2012 single by Arashi

"Face Down" is a song by the Japanese boy band Arashi. It was released on May 9, 2012, under the record label J Storm as the third single from their eleventh studio album Popcorn (2012). "Face Down" is the theme song of the Japanese television series Kagi no Kakatta Heya, which stars Satoshi Ohno, the member of the group.

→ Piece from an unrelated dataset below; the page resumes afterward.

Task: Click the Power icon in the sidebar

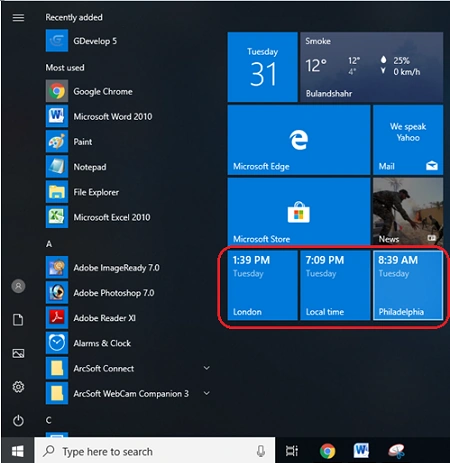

The single was released in two versions; the regular edition came with the song "Mezashita Mirai e" (目指した未来へ) as B-side and the instrumental versions of both songs, the limited edition accompanied with a DVD including the music video of "Face Down" and the B-side "Hitori Janai sa"(ひとりじゃないさ).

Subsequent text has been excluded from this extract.